3) It might possible that variables are non-linearly related like a polynomial or even like some other complex function.
It is possible that nonlinear correlation is monotonic (Don't get confused between monotonic and no linearity)
Let's find out how to calculate it now:
To measure correlation, the most widely used is the Pearson Correlation Coefficient which is the covariance of two variables divided by the product of standard deviations.
Thus it ranges from -1 to 1 and gives us both sign and value.
Remember the above method is only useful for linear correlation i.e. when both variables vary linearly( positively or negatively)
Also, values above 0.7 to 1 means highly positive correlation ( -0.7 to -1 for negative correlation ) and values between -0.3 to 0.3 for neutral.

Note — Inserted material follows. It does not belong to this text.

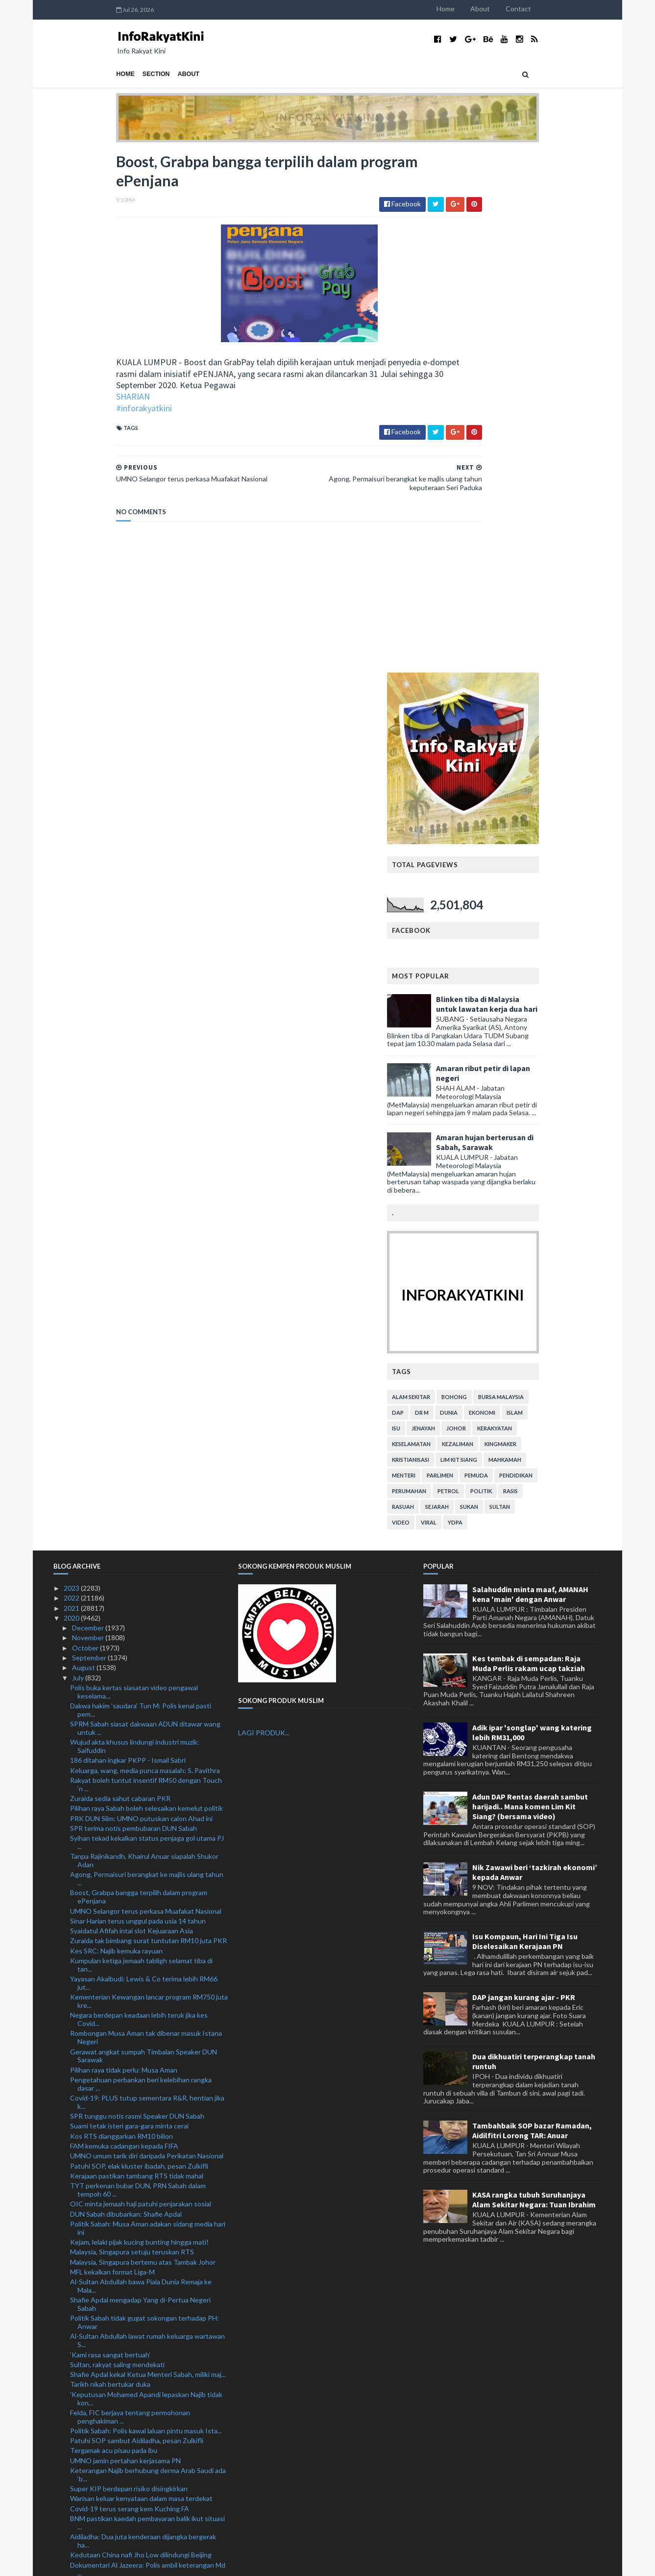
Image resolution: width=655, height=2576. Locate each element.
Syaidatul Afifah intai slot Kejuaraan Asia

One thing to remember here is we are finding correlation using just a sample of data. That means it doesn't turn out to be perfect.
Also even if variables are correlated, one doesn't necessarily cause a change in other variables(for eg a third variable might be involved too).
To test whether the correlation makes sense we can do some testing. The most common is Student's t-testing (it's funny why it is called student check out the link)
What we are trying to achieve here is to find whether this correlation can be used for a complete population.
We carry out the test which basically gives us a final value called p-value(avoiding calculation of t-value and p-value but you can check out wiki) using which we can decide whether we can accept our hypothesis or not.
Generally, if the value of p is lesser than 0.05 then we reject the hypothesis that our calculation is wrong and we accept that variables are correlated.
And if it is greater then we might need to consider that and it might possible variables are not linearly correlated.
Btw if two variables are linearly correlated it sounds like linear regression but using correlation we are not going to predict anything.
That is through linear regression which is widely used in ML too.
Correlation is just to measure whether variables are related or not.
In python, we can directly use a library such as Scipy to get the p-value and correlation coefficient between two variables easily.
Function: scipy.stats.pearsonr()
Two perfectly correlated variables will have a correlation factor of 1 and a p-value of 0.